Interview

Interview mit dem Sicherheitsexperten Matschke "Nur motivierte Mitarbeiter sorgen für Sicherheit"

Stand: 31.05.2008 01:04 Uhr

Das Ausspionieren von Telefondaten hat die Telekom in eine große Krise gestürzt. Ziel dieser Aktion war es, eine undichte Stelle im Vorstand zu finden. Es bestand der Verdacht, dass aus der Führungsebene geheime Informationen an die Presse weiterleitet wurden. Hätte das Unternehmen überhaupt anders handeln können? Ja, meint der Sicherheitsexperte Klaus-Dieter Matschke im Interview mit tagesschau.de.

tagesschau.de: Wie kann ein Unternehmen verhindern, dass Betriebsgeheimnisse öffentlich werden?

Matschke: Das sicherste Unternehmen ist das Unternehmen, in dem die Motivation stimmt. In einem Unternehmen mit zufriedenen Mitarbeitern passiert so etwas meiner Erfahrung nach nicht. Überall dort, wo die Mitarbeiter unzufrieden sind, wo zum Beispiel die Lohn- und Gehaltsstruktur nicht stimmt, wo es Ärger mit der Öffentlichkeit gibt, da kommt es zu sehr starken Verwerfungen.

Zur Person
Klaus-Dieter Matschke war Kriminaloberrat und als Sicherheitsbeauftragter auf hoher politischer Ebene tätig. Seine Spezialgebiete sind Wirtschaftskriminalität und Spionage. Er ist heute Geschäftsführer eines Sicherheitsunternehmens in Frankfurt und berät Firmen in Fragen der internen Sicherheit. Er ist außerdem Vizepräsident beim Bund internationaler Detektive.

tagesschau.de: Was sollte ein Unternehmen machen, wenn Interna in der Presse auftauchen?

Matschke: Wenn es wirklich feststehen sollte, dass Firmeninterna oder -geheimnisse an Dritte weitergegeben wurden, ist mit der juristischen Abteilung des Hauses zu klären, ob hier ein Fall von Industriespionage vorliegt. Dann muss überlegt werden: Hat irgendjemand im Unternehmen ein Interesse, Nachrichten dieser Art weiterzugeben?

Datenvergleich hätte man nicht gebraucht

tagesschau.de: Die Telekom hat die Telefondaten eines Verdächtigen abgleichen lassen. Ist das in Ordnung?

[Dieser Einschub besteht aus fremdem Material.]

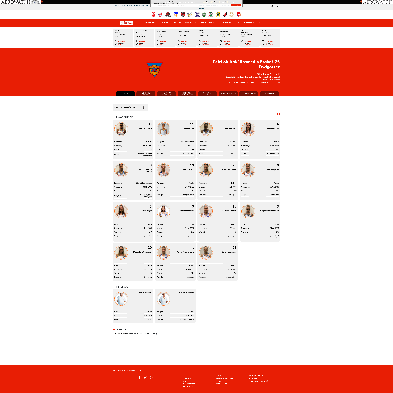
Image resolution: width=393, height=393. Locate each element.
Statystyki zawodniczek (166, 94)
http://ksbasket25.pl (271, 79)
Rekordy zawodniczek (187, 94)
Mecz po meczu (249, 94)
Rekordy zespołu (228, 94)
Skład (125, 94)
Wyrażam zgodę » (236, 5)
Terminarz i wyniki (146, 94)
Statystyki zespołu (207, 94)
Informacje (269, 94)
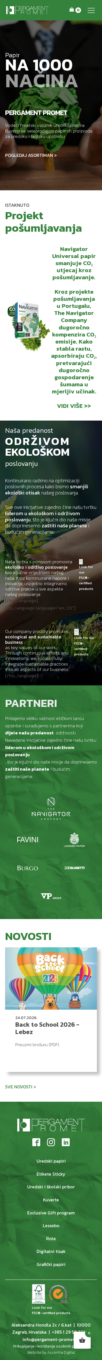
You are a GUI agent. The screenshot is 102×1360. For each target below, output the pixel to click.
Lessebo (51, 1225)
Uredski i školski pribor (51, 1186)
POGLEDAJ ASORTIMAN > (31, 155)
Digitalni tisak (51, 1251)
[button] (91, 10)
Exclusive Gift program (51, 1212)
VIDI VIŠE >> (74, 405)
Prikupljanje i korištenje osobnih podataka (51, 1346)
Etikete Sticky (51, 1174)
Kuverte (51, 1199)
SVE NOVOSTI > (20, 1086)
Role (51, 1238)
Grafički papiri (51, 1264)
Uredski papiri (51, 1161)
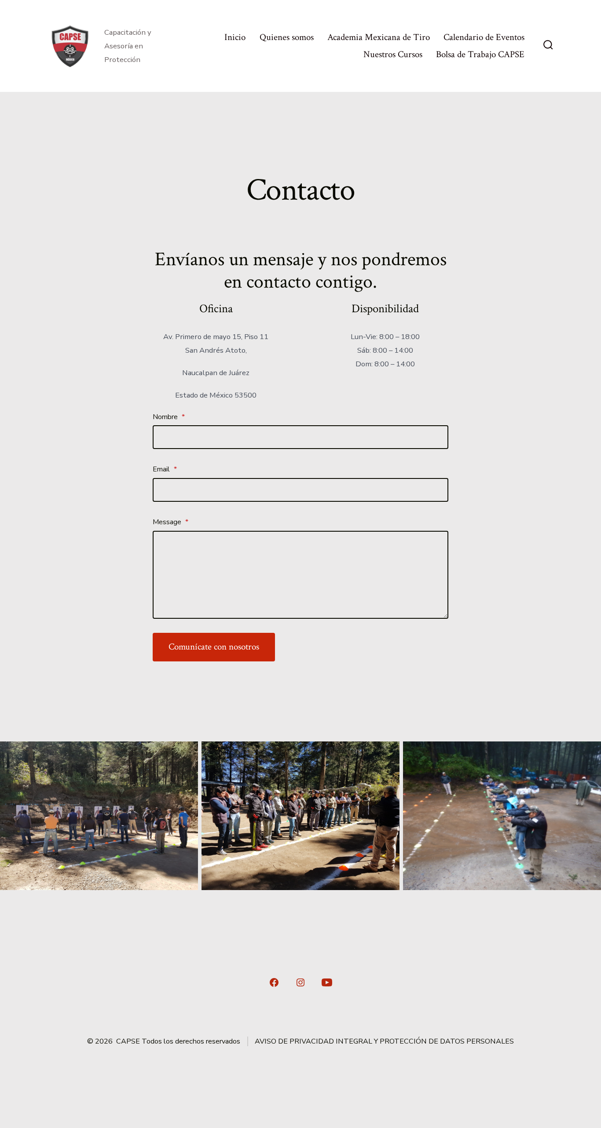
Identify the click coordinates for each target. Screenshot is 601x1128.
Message (170, 522)
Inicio (235, 37)
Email (165, 469)
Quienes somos (287, 37)
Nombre (169, 417)
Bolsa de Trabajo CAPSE (480, 54)
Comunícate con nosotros (214, 647)
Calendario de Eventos (483, 37)
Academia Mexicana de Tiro (378, 37)
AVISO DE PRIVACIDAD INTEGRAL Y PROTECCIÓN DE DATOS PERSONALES (384, 1041)
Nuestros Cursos (392, 54)
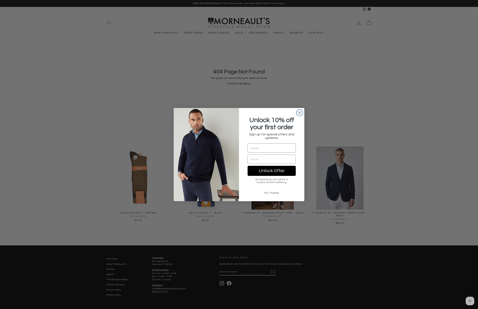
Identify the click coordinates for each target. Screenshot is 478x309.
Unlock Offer (272, 170)
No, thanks (271, 192)
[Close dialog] (299, 112)
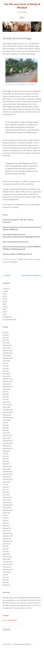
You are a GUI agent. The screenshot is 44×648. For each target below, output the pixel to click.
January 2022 (7, 376)
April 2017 (6, 523)
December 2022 (7, 350)
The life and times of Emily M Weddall (22, 6)
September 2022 (8, 358)
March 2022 (6, 373)
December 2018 (7, 471)
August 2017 (6, 513)
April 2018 (6, 492)
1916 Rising (6, 288)
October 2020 (7, 415)
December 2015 (7, 562)
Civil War (5, 291)
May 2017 (6, 520)
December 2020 (7, 409)
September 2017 (8, 510)
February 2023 (7, 345)
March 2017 (6, 525)
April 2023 (6, 340)
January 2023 (7, 348)
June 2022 (6, 366)
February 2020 (7, 435)
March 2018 (6, 495)
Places (31, 259)
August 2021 (6, 389)
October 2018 (7, 476)
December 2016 (7, 533)
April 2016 (6, 551)
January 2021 (7, 407)
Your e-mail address (10, 620)
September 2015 (8, 569)
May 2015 (6, 580)
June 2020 (6, 425)
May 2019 (6, 458)
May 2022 (6, 368)
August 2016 (6, 543)
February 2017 (7, 528)
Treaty (5, 314)
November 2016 (8, 536)
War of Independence (9, 319)
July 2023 (5, 332)
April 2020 (6, 430)
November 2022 (8, 353)
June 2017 (6, 518)
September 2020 (8, 417)
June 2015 (6, 577)
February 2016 (7, 556)
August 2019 (6, 451)
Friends (20, 259)
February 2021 (7, 404)
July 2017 (5, 515)
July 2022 (5, 363)
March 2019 (6, 464)
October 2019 (7, 446)
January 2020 (7, 438)
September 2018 (8, 479)
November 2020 (8, 412)
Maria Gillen (13, 262)
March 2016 (6, 554)
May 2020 (6, 428)
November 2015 (8, 564)
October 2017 (7, 507)
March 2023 (6, 342)
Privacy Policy (7, 644)
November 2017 (8, 505)
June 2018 (6, 487)
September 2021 (8, 386)
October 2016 (7, 538)
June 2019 (6, 456)
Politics (5, 312)
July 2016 (5, 546)
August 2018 (6, 482)
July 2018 (5, 484)
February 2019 (7, 466)
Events (5, 294)
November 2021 (8, 381)
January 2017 (7, 531)
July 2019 (5, 453)
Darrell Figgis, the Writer (31, 275)
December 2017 (7, 502)
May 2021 (6, 397)
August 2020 (6, 420)
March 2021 (6, 402)
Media (5, 304)
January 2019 (7, 469)
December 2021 (7, 379)
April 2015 (6, 582)
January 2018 (7, 500)
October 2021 (7, 384)
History (26, 259)
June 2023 (6, 335)
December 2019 (7, 440)
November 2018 (8, 474)
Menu (22, 17)
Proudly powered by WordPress (21, 644)
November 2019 (8, 443)
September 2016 (8, 541)
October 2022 (7, 355)
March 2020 (6, 433)
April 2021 (6, 399)
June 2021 (6, 394)
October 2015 (7, 567)
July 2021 (5, 391)
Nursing (5, 306)
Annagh (6, 275)
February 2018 (7, 497)
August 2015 (6, 572)
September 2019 (8, 448)
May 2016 (6, 549)
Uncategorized (7, 317)
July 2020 (5, 422)
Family (5, 296)
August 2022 (6, 361)
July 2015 (5, 574)
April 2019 (6, 461)
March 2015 (6, 585)
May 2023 (6, 337)
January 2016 (7, 559)
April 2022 (6, 371)
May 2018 (6, 489)
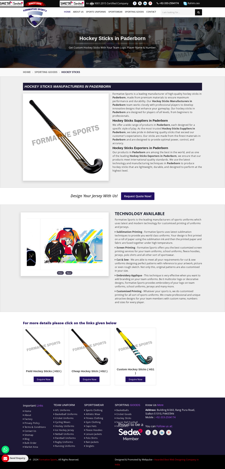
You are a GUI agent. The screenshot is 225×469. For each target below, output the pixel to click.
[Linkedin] (145, 3)
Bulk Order (30, 442)
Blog (26, 438)
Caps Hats (90, 426)
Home (67, 11)
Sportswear (115, 11)
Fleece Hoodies (93, 430)
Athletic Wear (92, 414)
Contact (151, 11)
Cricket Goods (123, 414)
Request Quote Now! (137, 196)
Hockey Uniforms (64, 426)
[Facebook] (135, 3)
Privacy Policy (32, 422)
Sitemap (28, 434)
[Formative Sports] (35, 14)
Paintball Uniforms (65, 437)
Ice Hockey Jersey (64, 430)
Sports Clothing (93, 410)
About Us (78, 11)
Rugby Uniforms (63, 441)
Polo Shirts (91, 437)
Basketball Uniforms (65, 414)
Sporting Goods (134, 11)
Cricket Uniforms (63, 418)
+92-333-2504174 (169, 3)
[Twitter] (140, 3)
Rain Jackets (92, 441)
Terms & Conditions (35, 426)
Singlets (89, 445)
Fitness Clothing (94, 418)
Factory (28, 418)
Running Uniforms (64, 445)
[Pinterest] (150, 3)
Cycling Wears (62, 422)
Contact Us (30, 430)
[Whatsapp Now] (5, 449)
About (27, 415)
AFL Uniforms (62, 410)
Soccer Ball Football (127, 422)
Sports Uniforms (96, 11)
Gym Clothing (93, 422)
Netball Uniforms (64, 433)
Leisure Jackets (93, 433)
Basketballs (122, 410)
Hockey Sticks (123, 418)
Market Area (31, 446)
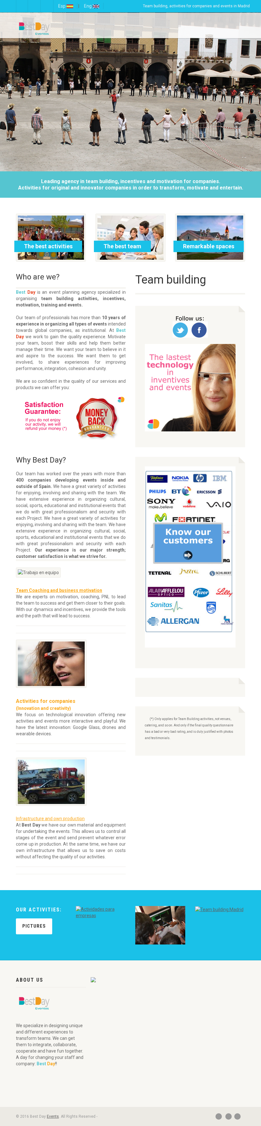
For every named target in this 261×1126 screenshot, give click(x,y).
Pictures (34, 926)
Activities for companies (45, 701)
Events (53, 1116)
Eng (88, 6)
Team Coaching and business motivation (59, 590)
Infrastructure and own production (50, 818)
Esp (62, 6)
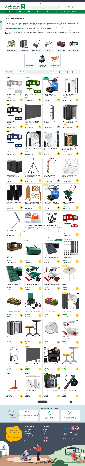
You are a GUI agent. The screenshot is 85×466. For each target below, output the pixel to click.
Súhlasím (59, 240)
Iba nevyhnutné (27, 240)
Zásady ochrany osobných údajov (42, 237)
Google (59, 234)
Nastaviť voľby (50, 240)
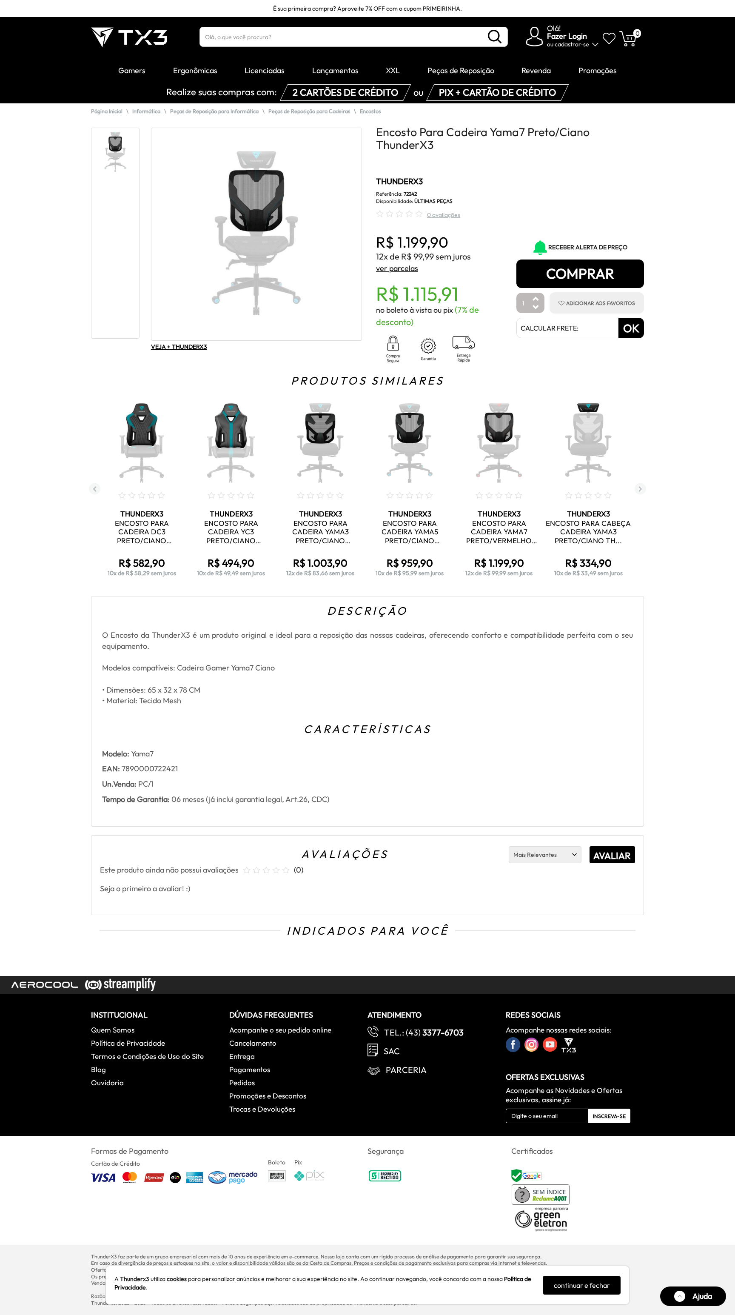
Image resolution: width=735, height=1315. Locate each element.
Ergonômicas (195, 70)
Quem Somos (112, 1029)
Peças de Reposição (460, 70)
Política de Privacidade (128, 1042)
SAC (392, 1051)
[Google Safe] (527, 1175)
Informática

Matschke: Den Datenabgleich hätte man gar nicht gebraucht, wenn man sich im Vorfeld in das Abenteuer des Nachdenkens begeben hätte. Es gibt viel bessere Methoden, zum Beispiel mit sogenannten Spielmaterial. Das können zum Beispiel Scheinpapiere sein. Scheinpapiere sind Manuskripte mit vermeintlichen Betriebsgeheimnissen. Die Papiere sind fast identisch und nur an unauffälligen Stellen abgewandelt. Man kann genau nachvollziehen, wer jetzt dieses Material an andere weitergibt. Das ist eigentlich die gängigste und häufigste Methode.

tagesschau.de: Die Unternehem sehen die Schuld auch bei den beauftragten Detekteien...

Matschke: Die Sicherheitsunternehmen werden das ausführen, wozu sie beauftragt sind. Sie bekommen einen klar umrissenen Auftrag und ziehen diese Dinge durch, ohne großartig nachzufragen. Dieses Nachfragen halte ich für wichtig. Bei vielen ist es so, dass sie froh sind, wenn sie solche Aufträge bekommen und Umsätze erzielen.

Interne Sicherheit muss Chefsache sein

tagesschau.de: Wer sollte Aufträge an Detekteien erteilen?

Matschke: Interne Sicherheit sollte generell Chefsache sein. Im Regelfall wird aber das Thema Sicherheit in der Personalabteilung oder bei irgendwelchen anderen Vorständen angesiedelt. Das finde ich falsch. Sicherheit ist das wichtigste Thema schlechthin, denn hier geht es um den Fortbestand der Firmen.

tagesschau.de: Schützen denn die Firmen ihre Betriebsgeheimnisse genug?

Matschke: Viele Mitarbeiter gehen sehr lax mit dem um, was sie im Zuge ihres Arbeitsverhältnisses mitbekommen. Sie kümmern sich recht wenig um den Fortbestand des Unternehmens. Ein Briefing der Mitarbeiter findet nicht statt. Das ist wiederum eine Sache der internen Kommunikation eines Unternehmens. Die Sicherheitskommunikation in den Firmen wird vernachlässigt und muss aufgebaut werden. Den Mitarbeitern muss klar werden: Es geht um den Erhalt des Unternehmens und darum, Arbeitsplätze zu sichern.